*Directions for this task*
Can you retype the part of the sermon that starts at "And so it goes" and ends at "a death-defying feat.", copying it word for word?

Neill Morgan
Sermon Delivered January 13, 2008
Matthew 3:13-17
13Then Jesus came from Galilee to John at the Jordan, to be baptized by him.
14John would have prevented him, saying, “I need to be baptized by you, and do you come to me?”
15But Jesus answered him, “Let it be so now; for it is proper for us in this way to fulfill all righteousness.” Then he consented.
16And when Jesus had been baptized, just as he came up from the water, suddenly the heavens were opened to him and he saw the Spirit of God descending like a dove and alighting on him. 17And a voice from heaven said,
“This is my Son, the Beloved, with whom I am well pleased.”
Vocation
It is a point of no return, that moment when Jesus steps up to John the Baptizer in the Jordan. There is no turning back.
You know that kind of moment. It’s like sky diving. Even if you have never done it, you can imagine your first time: You step to the edge of the airplane door and look down. It doesn’t matter that everyone behind you is telling you, “Don’t look down!” It’s what you do. You look down. There’s something about looking down at the distance of ten thousand feet that is unreal. Over the noise of the airplane engine and the wind, your instructor shouts something, but it take a second to realize that she’s saying, “Let go!” You hadn’t realized that you had a death grip on her arm – and every instinct within you is telling you the opposite, “Don’t let go!”
Deep inside you, the voice of reason and instinct shouts, “Don’t do it! Walk back to your seat, buckle your harness, and don’t unbuckle until the plane comes to a complete stop and the pilot extinguishes the ‘fasten seat belt’ sign.”
But, there is another voice, perhaps the voice of adventure that got you into this in the first place, that tells you, “Step out. Jump. This is why you came here.” Is it courage? Or a split second of insanity?
Whatever it is, once you have done it, once you take that step into the air, there is nothing else left to decide. There is no turning back. Gravity will have its way with you.
And, so it is with today’s Gospel reading. No skydiving story would be complete if it ended there, with our hero stepping out of the airplane. It has to continue. We have to know, How long is the freefall? Does he find the ripcord? When he pulls it, does the parachute open? Once it opens, does it work? Can our hero control it? And, finally, we have to know: What about the landing?
How does it end?
And so it goes with the gospel of Matthew. This story doesn’t stand all alone, with a beginning, middle, and end. It is only the beginning. Once Jesus steps into the Jordan with John the Baptizer, “to fulfill all righteousness,” there is no turning back. Jesus has answered the call, and events will fall into place leading inevitably to the cross and resurrection.
I use the image of skydiving because it is a death-defying feat.
Answering the call to follow Jesus is, also, death-defying. For, the call he issues to us is like the call Jesus issues to Lazarus, a call out of the grave and into life. “Come out!” he shouts to Lazarus, and Lazarus steps out of the tomb and they set him loose from his grave clothes and he has life again. He defies death.

Items from a dataset:

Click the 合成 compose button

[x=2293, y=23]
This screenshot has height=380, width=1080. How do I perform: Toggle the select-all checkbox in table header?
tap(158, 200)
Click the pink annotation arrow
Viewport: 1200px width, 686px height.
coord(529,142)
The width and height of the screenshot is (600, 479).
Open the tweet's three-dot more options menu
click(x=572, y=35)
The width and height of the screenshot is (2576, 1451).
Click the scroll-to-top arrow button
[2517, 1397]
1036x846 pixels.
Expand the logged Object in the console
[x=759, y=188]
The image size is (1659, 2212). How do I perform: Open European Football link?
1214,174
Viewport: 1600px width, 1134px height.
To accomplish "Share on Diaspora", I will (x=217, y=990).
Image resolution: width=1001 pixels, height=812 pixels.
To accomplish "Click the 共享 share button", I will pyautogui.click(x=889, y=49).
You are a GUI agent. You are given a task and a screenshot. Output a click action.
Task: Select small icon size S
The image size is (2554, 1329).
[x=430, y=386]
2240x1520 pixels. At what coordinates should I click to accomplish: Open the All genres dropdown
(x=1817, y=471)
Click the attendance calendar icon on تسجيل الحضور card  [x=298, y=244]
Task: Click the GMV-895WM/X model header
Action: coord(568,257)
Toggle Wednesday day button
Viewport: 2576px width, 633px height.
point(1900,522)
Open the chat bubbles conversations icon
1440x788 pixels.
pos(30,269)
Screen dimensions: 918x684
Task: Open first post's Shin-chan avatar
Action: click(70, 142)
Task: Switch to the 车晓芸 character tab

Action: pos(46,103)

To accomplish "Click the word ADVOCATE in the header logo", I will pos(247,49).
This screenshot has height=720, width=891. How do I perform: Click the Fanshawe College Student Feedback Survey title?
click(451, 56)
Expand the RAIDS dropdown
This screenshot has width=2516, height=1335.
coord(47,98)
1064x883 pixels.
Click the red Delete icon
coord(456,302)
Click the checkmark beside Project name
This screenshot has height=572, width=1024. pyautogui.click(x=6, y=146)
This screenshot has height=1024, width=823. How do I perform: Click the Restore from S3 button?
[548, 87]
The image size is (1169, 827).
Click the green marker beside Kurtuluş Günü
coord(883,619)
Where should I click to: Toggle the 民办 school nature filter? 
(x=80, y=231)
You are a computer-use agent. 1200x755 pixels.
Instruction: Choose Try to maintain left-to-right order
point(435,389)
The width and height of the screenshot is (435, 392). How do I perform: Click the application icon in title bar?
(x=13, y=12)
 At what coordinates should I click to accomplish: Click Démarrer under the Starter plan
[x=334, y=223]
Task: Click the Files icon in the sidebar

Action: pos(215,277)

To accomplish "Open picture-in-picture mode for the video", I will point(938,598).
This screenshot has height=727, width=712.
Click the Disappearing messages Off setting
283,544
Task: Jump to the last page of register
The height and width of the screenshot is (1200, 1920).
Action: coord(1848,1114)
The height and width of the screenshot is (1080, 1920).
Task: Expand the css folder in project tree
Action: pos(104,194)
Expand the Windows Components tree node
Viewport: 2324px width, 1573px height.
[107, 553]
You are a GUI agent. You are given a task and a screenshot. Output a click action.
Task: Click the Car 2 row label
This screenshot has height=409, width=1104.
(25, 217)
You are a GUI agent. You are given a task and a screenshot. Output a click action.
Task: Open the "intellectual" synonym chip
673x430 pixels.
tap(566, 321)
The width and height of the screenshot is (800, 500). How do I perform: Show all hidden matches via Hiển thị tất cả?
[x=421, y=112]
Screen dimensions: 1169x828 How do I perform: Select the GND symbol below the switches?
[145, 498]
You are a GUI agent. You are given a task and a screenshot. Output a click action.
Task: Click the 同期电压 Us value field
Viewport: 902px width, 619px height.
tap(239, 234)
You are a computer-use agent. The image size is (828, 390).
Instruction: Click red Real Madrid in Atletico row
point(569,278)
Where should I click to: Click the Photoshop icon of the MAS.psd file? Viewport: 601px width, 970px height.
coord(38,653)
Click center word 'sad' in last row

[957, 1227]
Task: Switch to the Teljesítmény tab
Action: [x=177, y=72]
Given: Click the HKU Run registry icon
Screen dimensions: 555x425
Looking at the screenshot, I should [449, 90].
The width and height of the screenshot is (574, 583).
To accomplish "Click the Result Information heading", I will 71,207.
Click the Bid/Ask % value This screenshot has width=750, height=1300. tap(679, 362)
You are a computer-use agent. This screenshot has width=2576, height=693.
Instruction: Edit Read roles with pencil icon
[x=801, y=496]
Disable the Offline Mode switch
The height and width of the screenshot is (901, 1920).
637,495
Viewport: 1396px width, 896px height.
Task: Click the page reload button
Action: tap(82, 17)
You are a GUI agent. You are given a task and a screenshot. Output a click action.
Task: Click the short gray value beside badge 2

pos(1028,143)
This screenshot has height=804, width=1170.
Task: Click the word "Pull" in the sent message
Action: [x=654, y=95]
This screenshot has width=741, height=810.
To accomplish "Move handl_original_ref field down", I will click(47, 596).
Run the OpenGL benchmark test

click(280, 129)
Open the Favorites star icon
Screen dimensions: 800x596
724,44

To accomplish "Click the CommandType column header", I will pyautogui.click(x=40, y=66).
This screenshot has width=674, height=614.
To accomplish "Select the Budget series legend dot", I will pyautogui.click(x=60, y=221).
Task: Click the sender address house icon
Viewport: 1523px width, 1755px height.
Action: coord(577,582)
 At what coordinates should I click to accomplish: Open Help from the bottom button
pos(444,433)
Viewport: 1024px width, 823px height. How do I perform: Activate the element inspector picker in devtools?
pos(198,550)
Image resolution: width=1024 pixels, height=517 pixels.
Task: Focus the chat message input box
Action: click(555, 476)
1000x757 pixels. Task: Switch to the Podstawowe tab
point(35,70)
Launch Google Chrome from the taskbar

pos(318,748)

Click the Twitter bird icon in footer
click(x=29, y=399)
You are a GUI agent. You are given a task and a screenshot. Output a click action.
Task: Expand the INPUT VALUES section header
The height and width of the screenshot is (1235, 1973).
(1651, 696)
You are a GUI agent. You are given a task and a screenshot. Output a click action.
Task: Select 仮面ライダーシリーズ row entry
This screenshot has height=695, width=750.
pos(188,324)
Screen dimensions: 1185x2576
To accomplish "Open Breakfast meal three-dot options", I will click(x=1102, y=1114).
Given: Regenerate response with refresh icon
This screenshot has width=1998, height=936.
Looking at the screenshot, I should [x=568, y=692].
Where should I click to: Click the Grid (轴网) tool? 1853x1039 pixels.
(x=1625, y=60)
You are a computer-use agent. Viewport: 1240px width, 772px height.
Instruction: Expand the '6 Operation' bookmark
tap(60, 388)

*Task response*
And so it goes with the gospel of Matthew. This story doesn’t stand all alone, with a beginning, middle, and end. It is only the beginning. Once Jesus steps into the Jordan with John the Baptizer, “to fulfill all righteousness,” there is no turning back. Jesus has answered the call, and events will fall into place leading inevitably to the cross and resurrection.
I use the image of skydiving because it is a death-defying feat.